■ **SELECTED EXTRACT**:
Press Gazette · Charlotte Tobitt · last updated

California may be the home of big tech but News Corp is hoping that the state will support a newsbrand grounded in 20th century media technology.

The California Post is a new localised print edition and online destination for the New York Post. Post group editor-in-chief Keith Poole and California Post editor-in-chief Nick Papps explained the thinking behind launching a newspaper against a backdrop of declining print and digital audience numbers.

The newsbrand is being staffed by between 80 to 100 people, with reporters based in Los Angeles, Sacramento, San Francisco and San Diego. The main newsroom is on the Fox studio lot in LA (as Fox is also owned by News Corp).

On Friday, around 20 jobs were still being advertised including crime reporters, politics reporters, audience development specialists and photo editors.

■ **THE TASK**: Go on with the article about the California Post launch, starting after its last sentence. The entries that come next are from a different source.

■ **DATASET EXTRACT**:
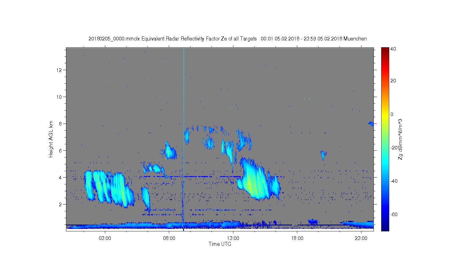The image size is (463, 278).
Task: Click the plot title text
Action: click(x=227, y=39)
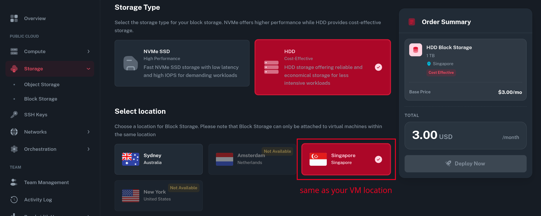
Task: Click the Order Summary red icon
Action: pos(412,22)
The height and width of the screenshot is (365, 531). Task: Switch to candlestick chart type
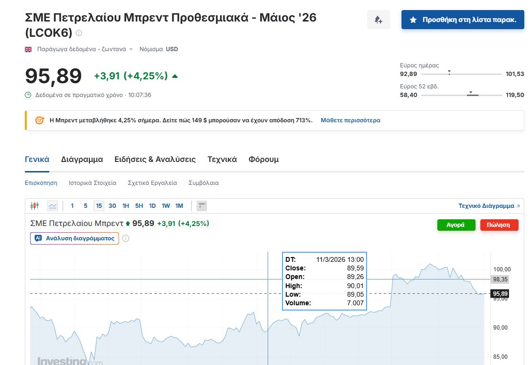35,205
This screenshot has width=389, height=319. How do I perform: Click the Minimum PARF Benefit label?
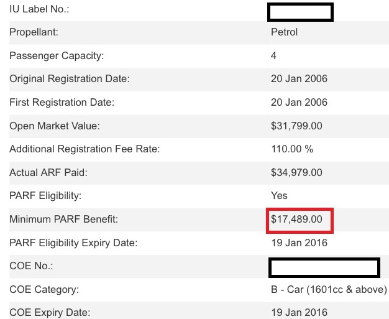64,220
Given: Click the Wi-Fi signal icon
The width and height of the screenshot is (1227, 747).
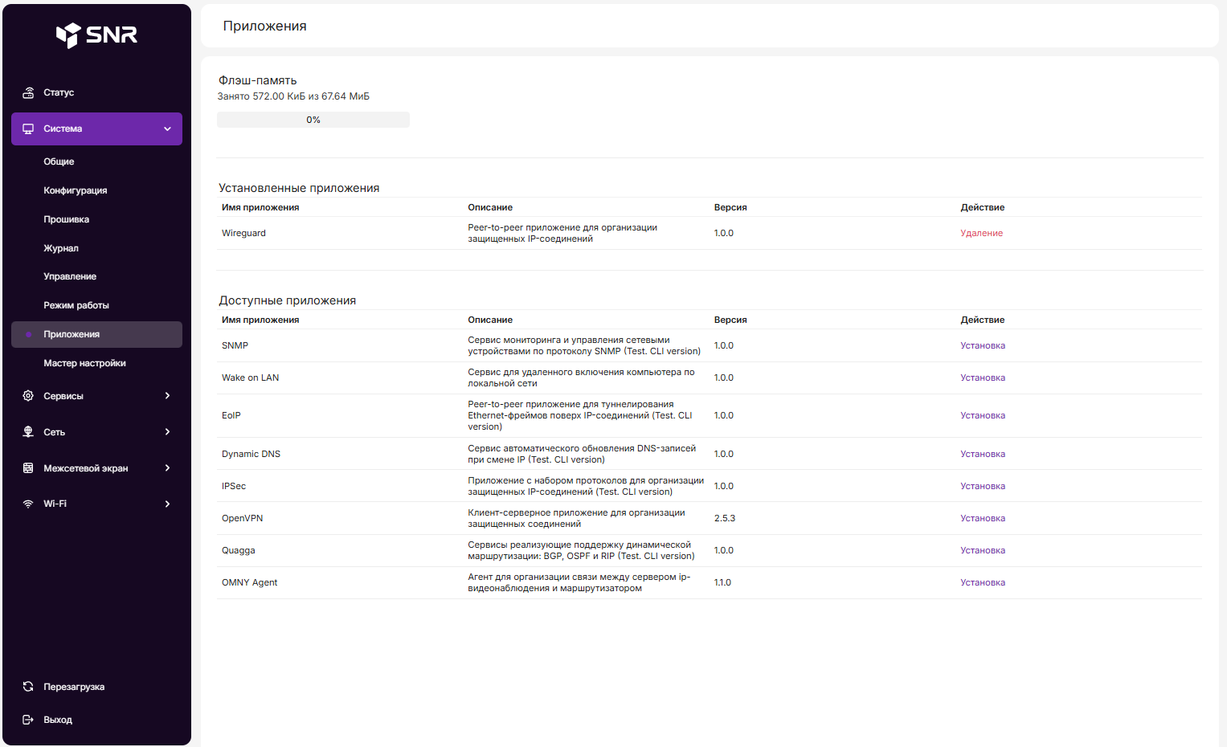Looking at the screenshot, I should 28,504.

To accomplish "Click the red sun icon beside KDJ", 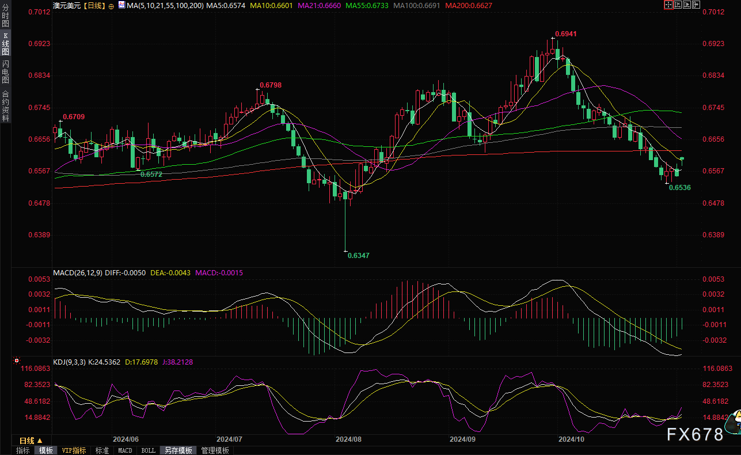I will pyautogui.click(x=15, y=362).
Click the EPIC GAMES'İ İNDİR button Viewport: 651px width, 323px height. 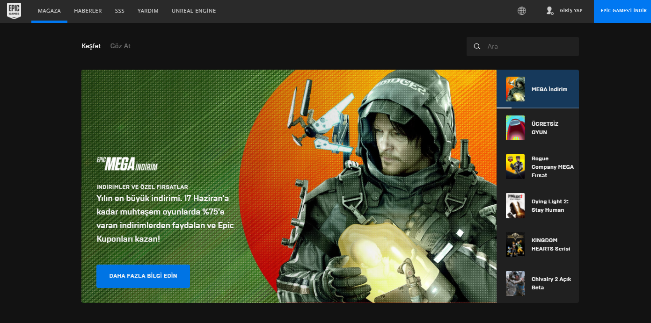(622, 11)
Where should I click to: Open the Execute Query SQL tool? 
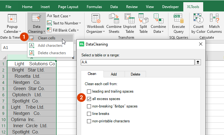pyautogui.click(x=178, y=24)
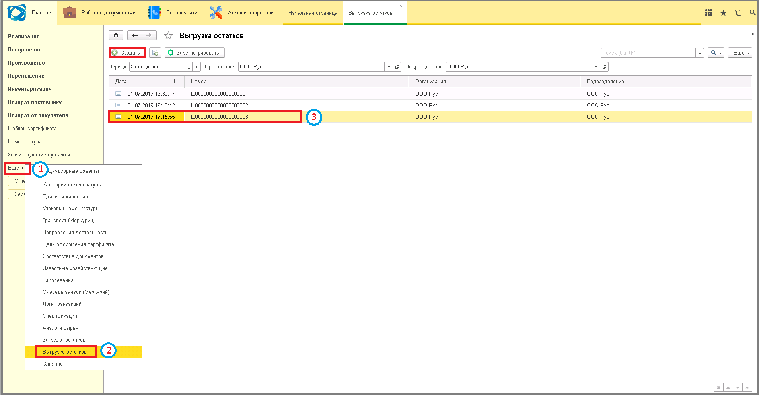The height and width of the screenshot is (395, 759).
Task: Expand the Подразделение dropdown arrow
Action: pos(596,67)
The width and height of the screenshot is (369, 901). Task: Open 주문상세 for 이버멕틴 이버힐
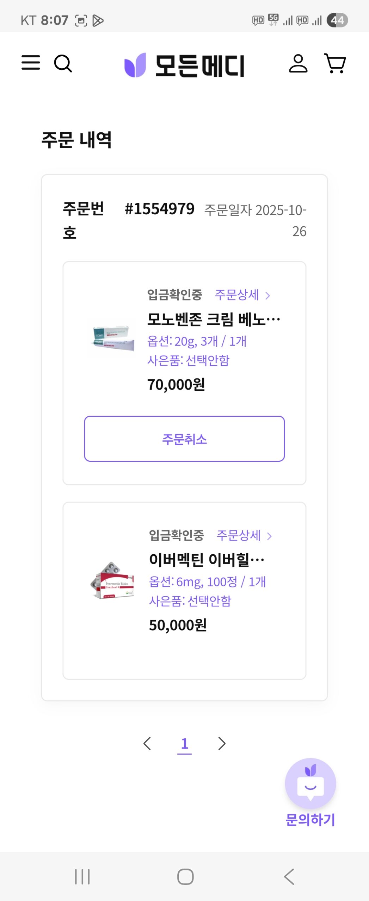click(244, 535)
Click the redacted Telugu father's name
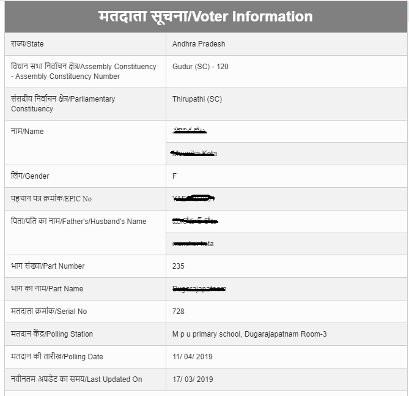The width and height of the screenshot is (409, 396). click(x=195, y=221)
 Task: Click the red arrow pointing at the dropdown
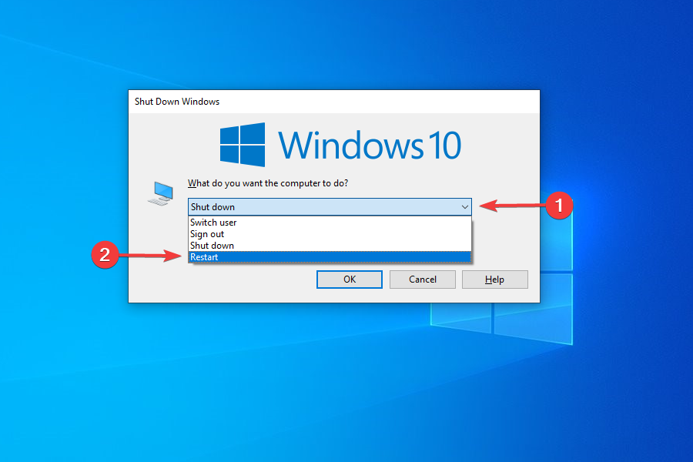(x=512, y=206)

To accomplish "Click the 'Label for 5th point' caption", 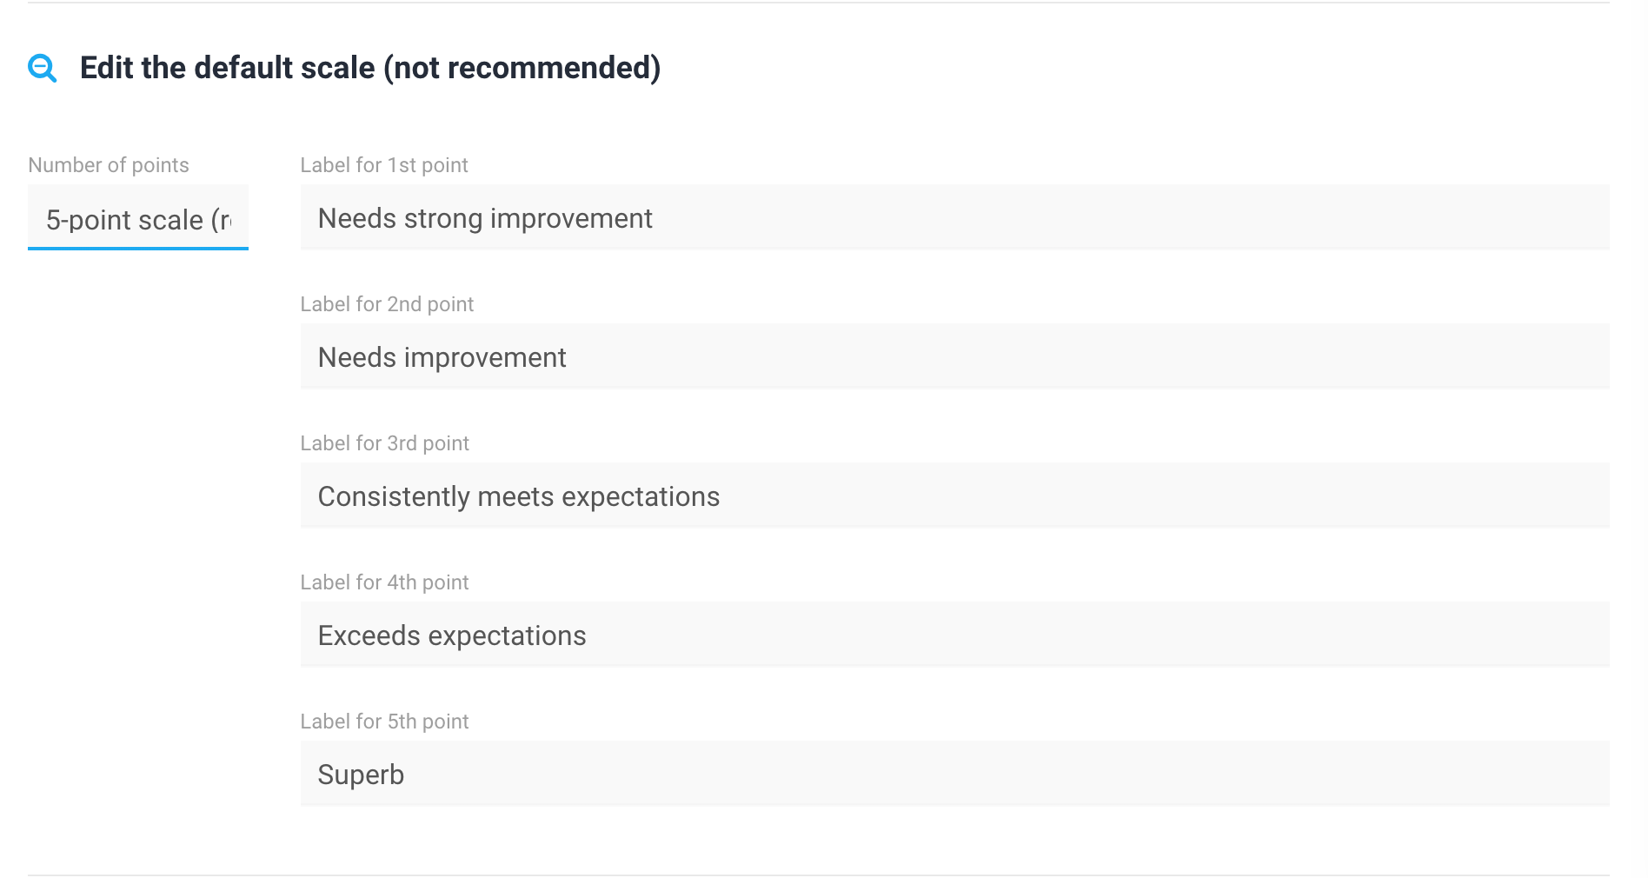I will click(x=384, y=722).
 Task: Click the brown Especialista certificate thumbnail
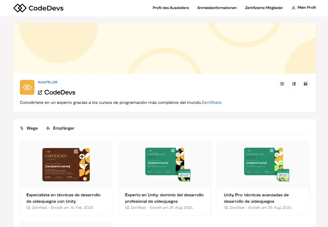(66, 164)
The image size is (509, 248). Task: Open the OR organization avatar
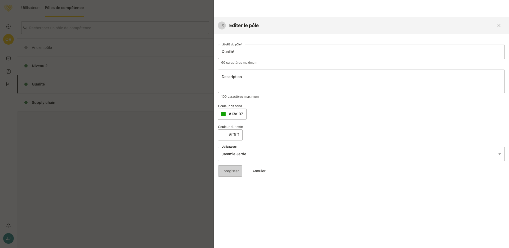pyautogui.click(x=8, y=39)
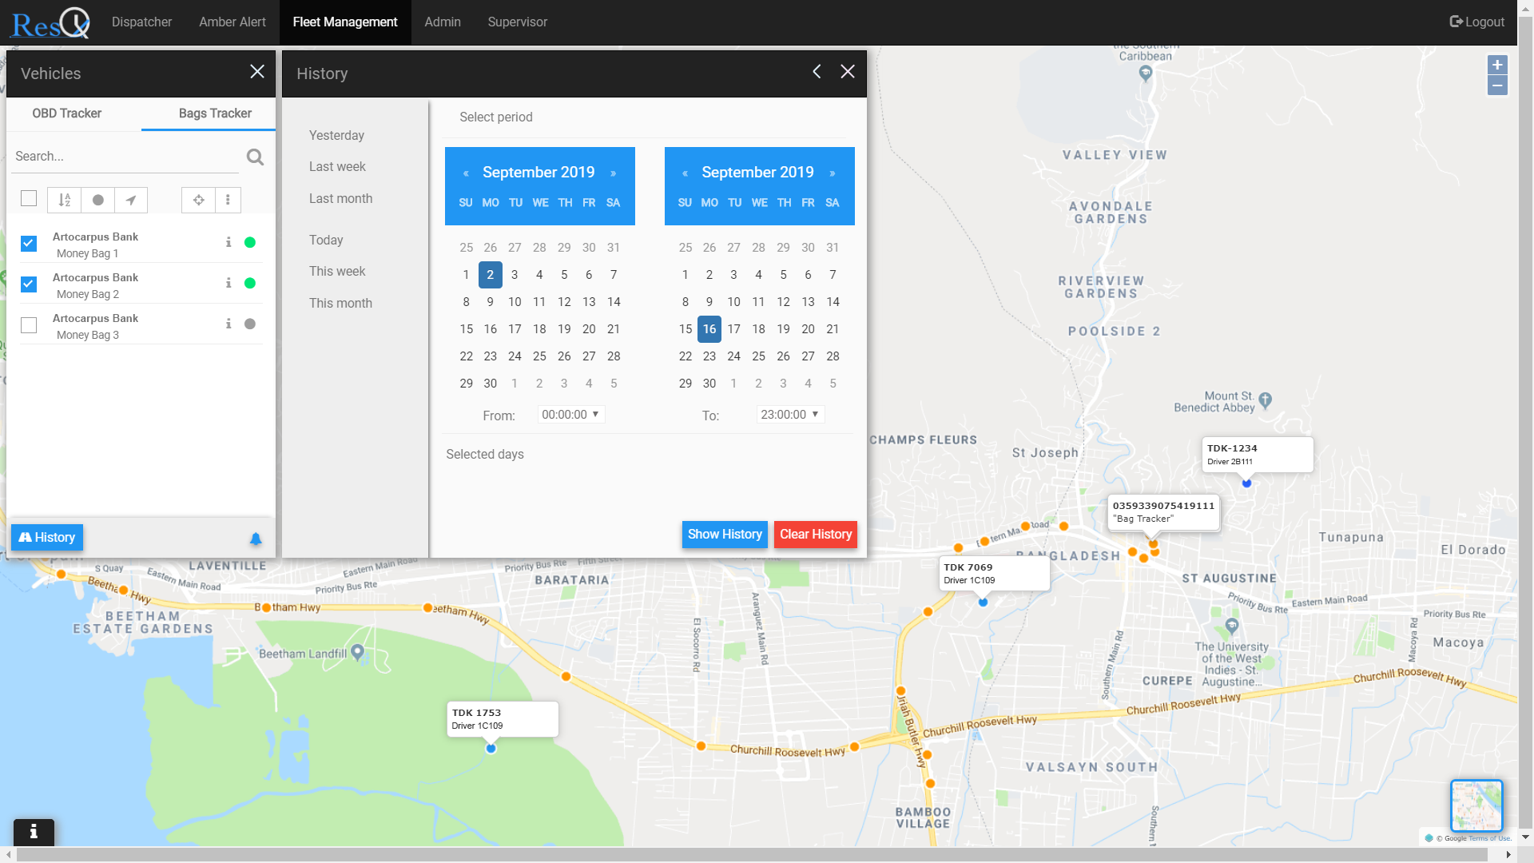
Task: Select September 16 on the right calendar
Action: 709,328
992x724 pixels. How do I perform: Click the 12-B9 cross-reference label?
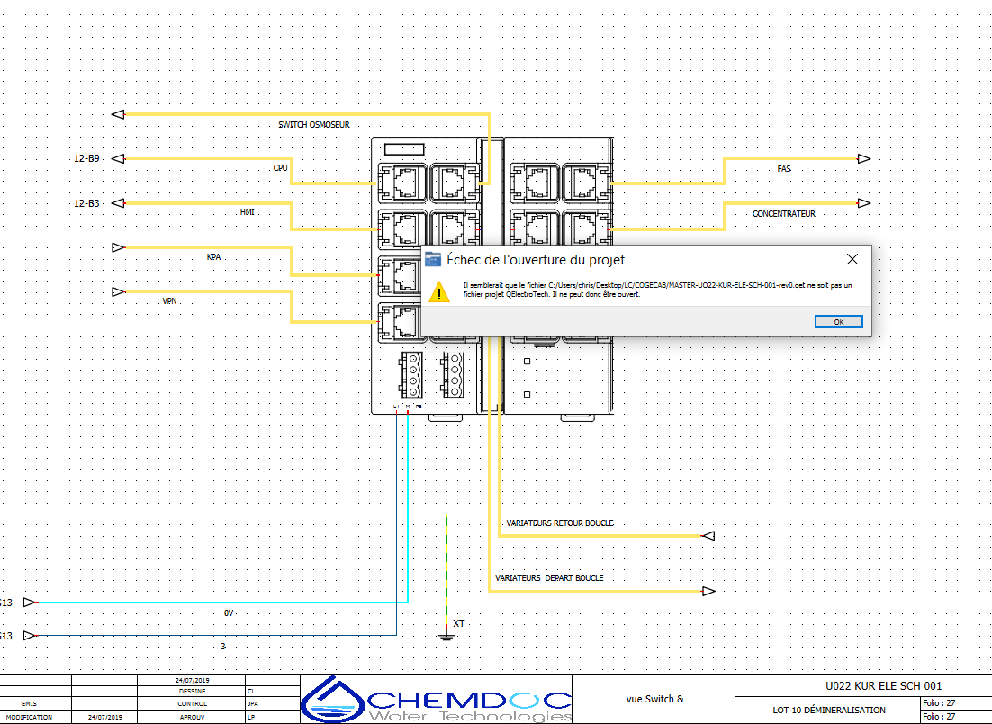point(86,159)
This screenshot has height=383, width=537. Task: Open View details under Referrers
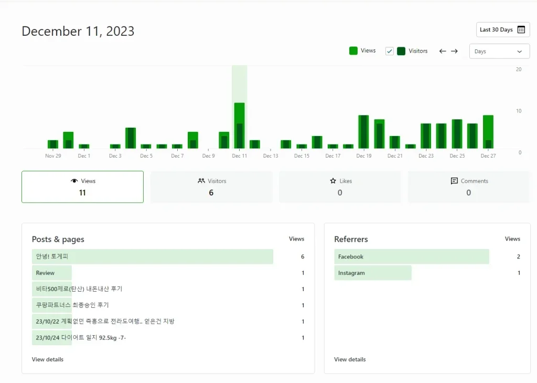click(x=350, y=359)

■ **WRITTEN ANSWER**:
The launch, which has been in the works for the best part of a year, is being led by New York Post editor-in-chief Keith Poole, a British former Sun deputy and digital editor, and Nick Papps, who joined the California Post as editor-in-chief in August from News Corp Australia’s Herald Sun where he was weekend editor. Barclay Crawford, formerly editor of the Daily Mail’s operations in Australia and then the US, is deputy editor-in-chief.

Poole and Papps spoke to Press Gazette from Los Angeles on Friday as they prepared to launch the new brand on Monday.

Poole said the aim is “not just being a local newspaper or a local site” but for people in California “to come to our paper, app, homepage or social channels to get not just their local news – but all of their news”.

He added: “We attempt to do that with the New York Post. We are a national brand now, particularly digitally, and in print we are the third largest newspaper [in the US]. So this is really just an extension of that, where we can offer in-depth local news with everything else going on in the world.”

The California Post will be able to use national and international politics, news, sport and opinion coming out of the New York office.

Papps added that the New York Post already has a “huge audience” in California that the new brand can build on.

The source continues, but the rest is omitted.